Task a:
From the records below, repeat unchanged the part that opens with the line containing "Click the hollow" and runs through the end of the records, with both ends included. Leave out the pictures.

Text block:

>>

My first post here was a short description of How to Build a Low-Cost DIY Yurt. I was a bit surprised when the editor told me it had gotten 423,000 views in its first week or so, but there are a lot of reasons why people are interested in yurts. One of them was a man named Bill Coperthwaite. When Peter Forbes came out with his book about Bill, I jumped at the chance to review it, partly because it was an opportunity to express gratitude for Bill’s life and work. This is adapted from a long version of the review published on the Hand Print Press website.
A Man Apart, Bill Coperthaite’s Radical Experiment in Living,
I met Bill Coperthwaite in 2007. I had recently read his book, A Hand Made Life, and was deeply impressed by his stories and practice, and the way he was trying to live out an answer to questions that, by our denial of them, define our culture:
“Can you have ‘culture’ without violence?”
“Is beauty useful?”
“Are justice, democracy, and peace possible if most all of our technologies require violence?”
Like Gandhi, Bill figured that whatever he could make for himself meant less dependence on an imperial master, but where Gandhi lived with hundreds of others in an ashram in India, Bill lived alone on a couple of hundred acres in Northern Maine, at the end of a mile and a half footpath. For a home, he built himself a stunning, 4-tiered yurt, each layer divided from the next by a ring of clerestory windows. When he wasn’t at home building and designing, he travelled the world building for others and seeking out living traditions of craft and design.
Two years after I met him, I organized a workshop where Bill led us in building a beautiful 20′ diameter two-tiered yurt for one of my Oregon neighbors. He introduced us to crooked knives and welcomed me into the art of spoon-carving. When the building was done, he spent a day at our home, talking about books and poetry and helping us shuck our dry corn. The conversation continued as I drove him to a conference, and then to the airport.
I would have loved to spend more time with him, but opportunity and timing never coincided. Thanksgiving of 2011, he slid off an icy road, hit a tree and died at the age of 83.
Bill cultivated, largely by hand, a unity of home and life that freed him from participating in most modern consumer insanity. It’s a high ideal for many of us, including Peter Forbes, whom I’d met when he came out to photograph our yurt workshop. He’d known Bill for decades, so when he and his wife Helen came out with this book, I was eager to read it.
Of the two authors, Peter in particular was influenced by his relationship with Bill. In meditating on that relationship, he and Helen focus primarily on the experience of building a yurt together on Bill’s land, as part of a stewardship arrangement by which Bill was turning over his life’s work to a small group of friends, and encouraging them to share his land and vision while he was still alive.
Like any life, Bill’s was full of compromise — but those weren’t what he talked about. He spoke of principles, and design — the right way of doing things. Unlike social theorists who address such challenges with words and ideas, however, Bill addressed it with his hands. How do things fit? And how do our tools, materials, and choices affect that fit?
At one point, Bill decided to make a better landing area for his canoe (his primary mode of transporting materials). This was a design challenge that most would have addressed with dynamite and a civil engineer. There would have been a high price to pay for power and engines to do the work at speed. That work would have been “someone’s job,” done primarily for payment, and measured in days and dollars. Instead, Bill chose a sledgehammer, and spent one if not several summers slowly chipping away at Maine’s granite coastline. He said he would spend 20 minutes hammering, and 20 minutes reading a book. He measured the work in ideas and stories; things seen while resting, and a physical understanding of geology that could make a person feel like a true brother to wind, rain, and time.

<<

Task b:
Reproduce word for word the part of the yurt review above that opens with the words containing "Two years after" and closes with "to the airport.".

Task input:
>>

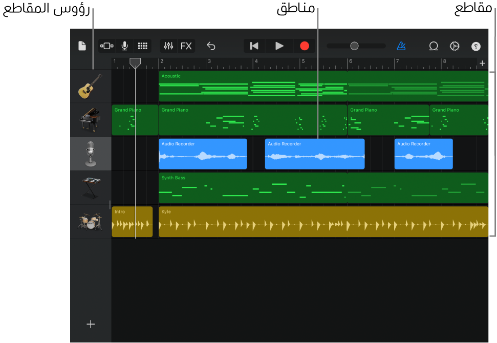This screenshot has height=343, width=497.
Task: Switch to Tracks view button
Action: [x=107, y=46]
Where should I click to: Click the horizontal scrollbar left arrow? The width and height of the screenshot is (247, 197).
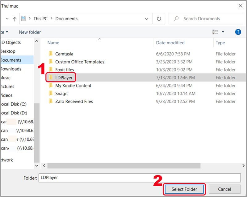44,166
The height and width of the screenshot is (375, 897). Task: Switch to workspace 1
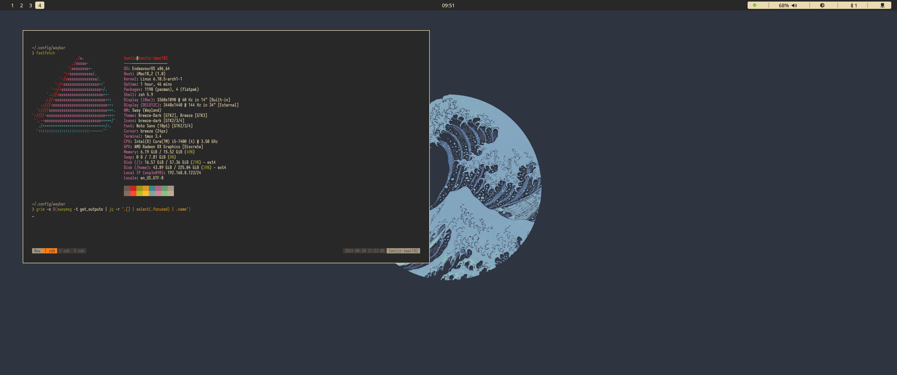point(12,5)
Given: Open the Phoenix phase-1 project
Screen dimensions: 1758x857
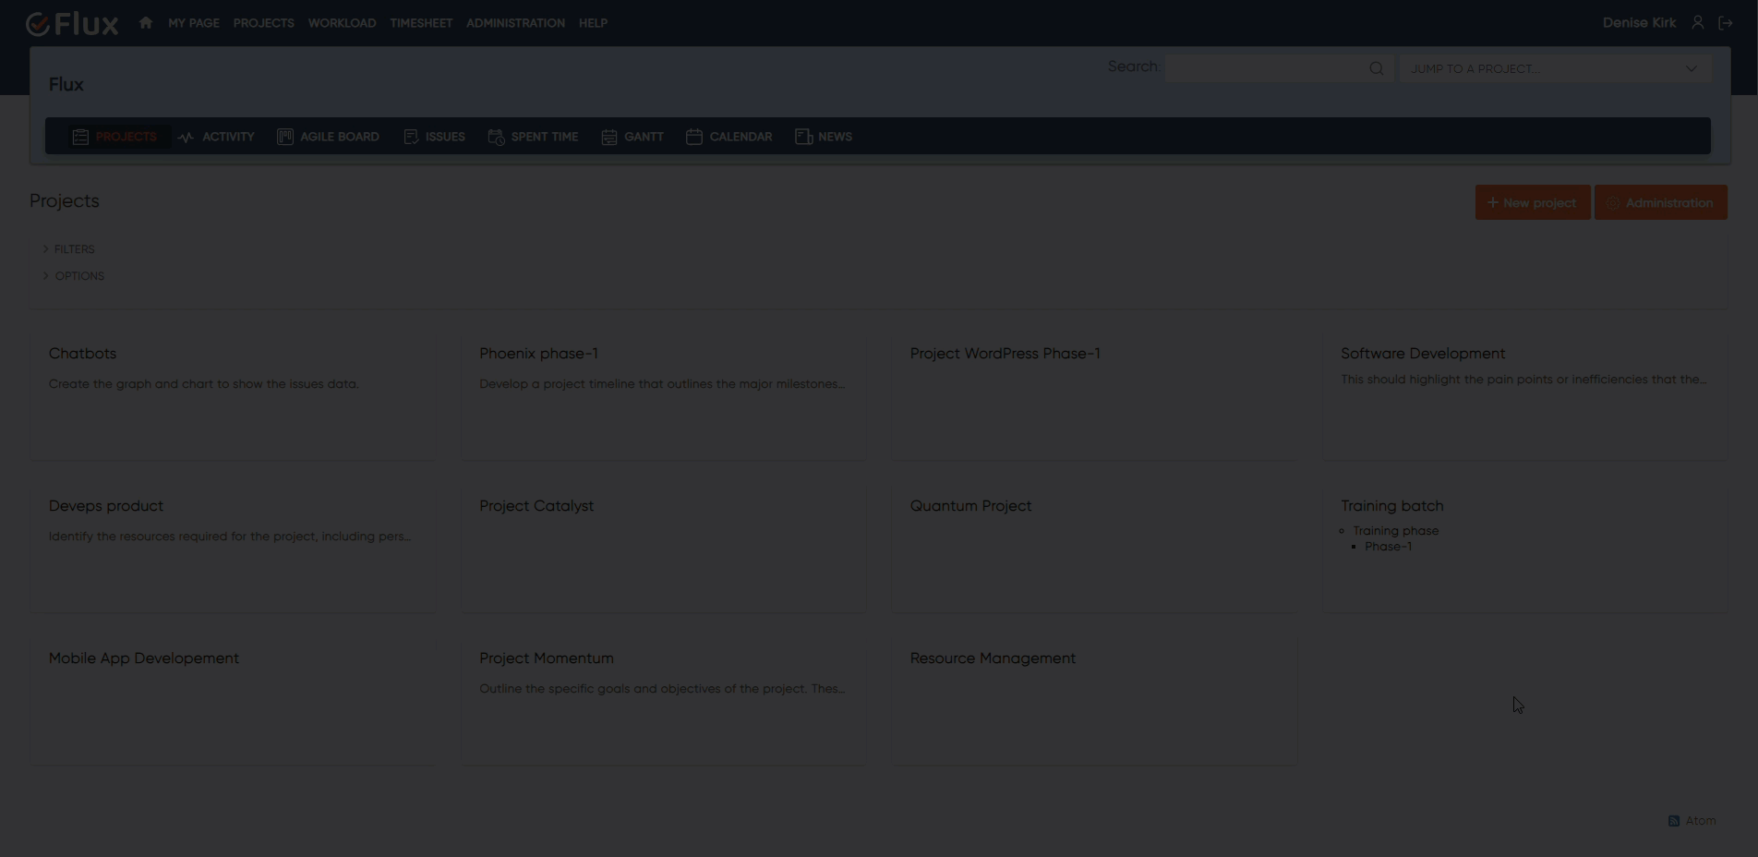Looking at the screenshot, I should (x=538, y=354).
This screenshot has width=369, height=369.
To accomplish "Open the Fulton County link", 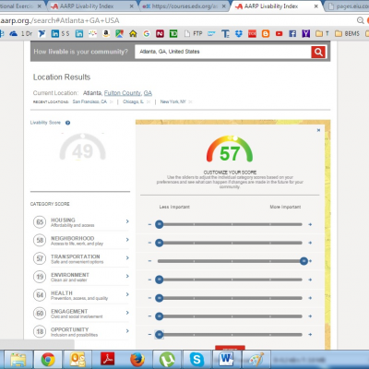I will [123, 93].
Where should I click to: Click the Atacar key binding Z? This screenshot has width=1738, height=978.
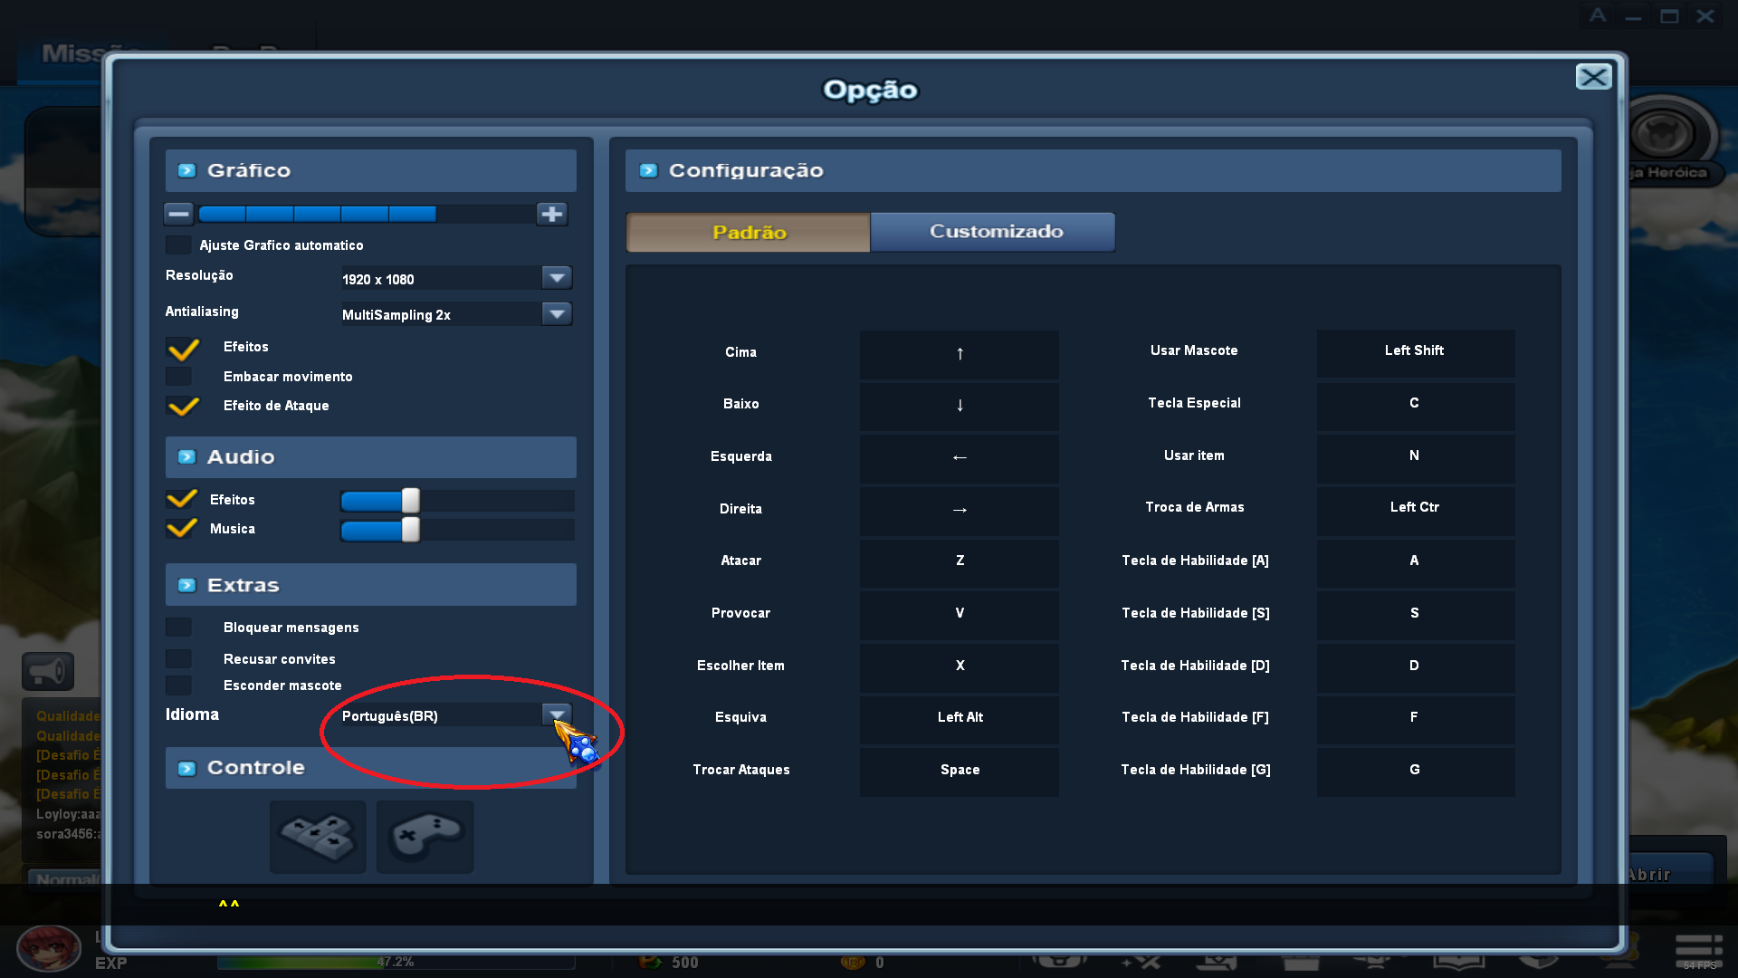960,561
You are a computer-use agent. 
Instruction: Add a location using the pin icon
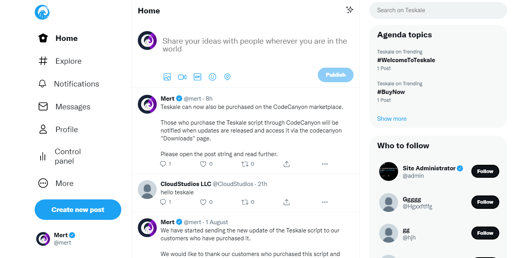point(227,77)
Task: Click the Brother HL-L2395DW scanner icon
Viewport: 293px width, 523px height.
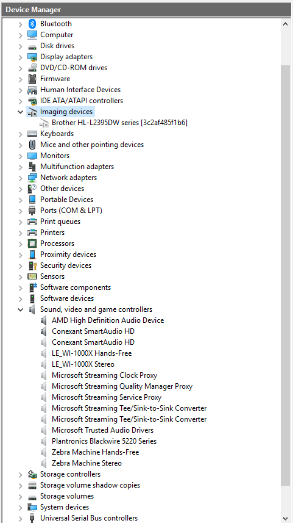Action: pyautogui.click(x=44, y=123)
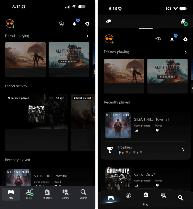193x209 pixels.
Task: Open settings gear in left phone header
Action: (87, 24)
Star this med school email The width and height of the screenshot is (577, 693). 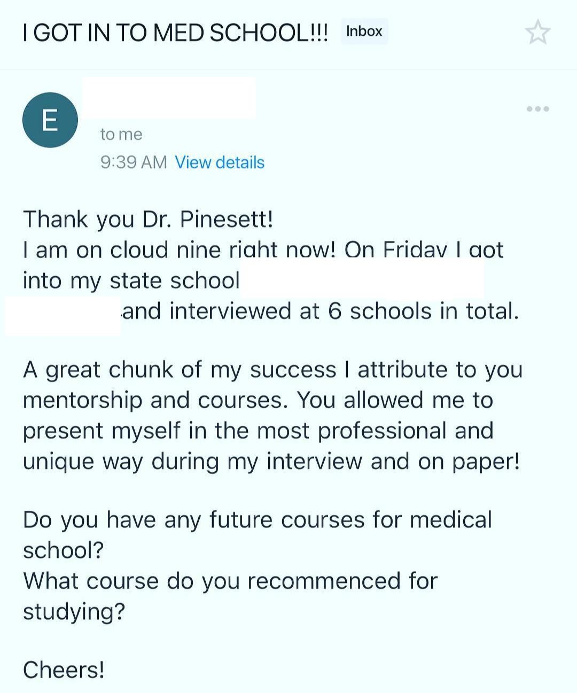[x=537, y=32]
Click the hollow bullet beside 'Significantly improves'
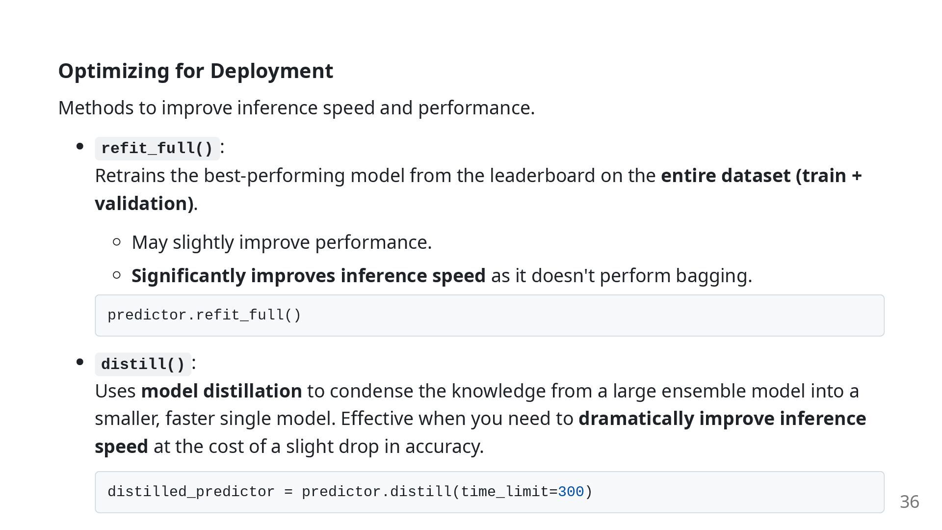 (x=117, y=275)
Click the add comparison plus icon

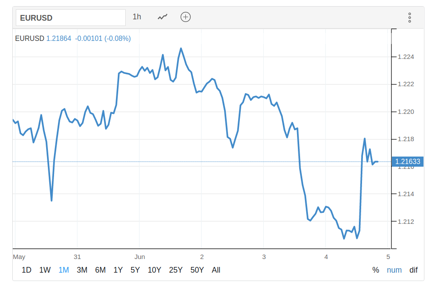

<<

Correct output a:
Click the hollow bullet beside 'Significantly improves'
 (x=117, y=275)
Click the add comparison plus icon

Correct output b:
Two years after I met him, I organized a workshop where Bill led us in building a beautiful 20′ diameter two-tiered yurt for one of my Oregon neighbors. He introduced us to crooked knives and welcomed me into the art of spoon-carving. When the building was done, he spent a day at our home, talking about books and poetry and helping us shuck our dry corn. The conversation continued as I drove him to a conference, and then to the airport.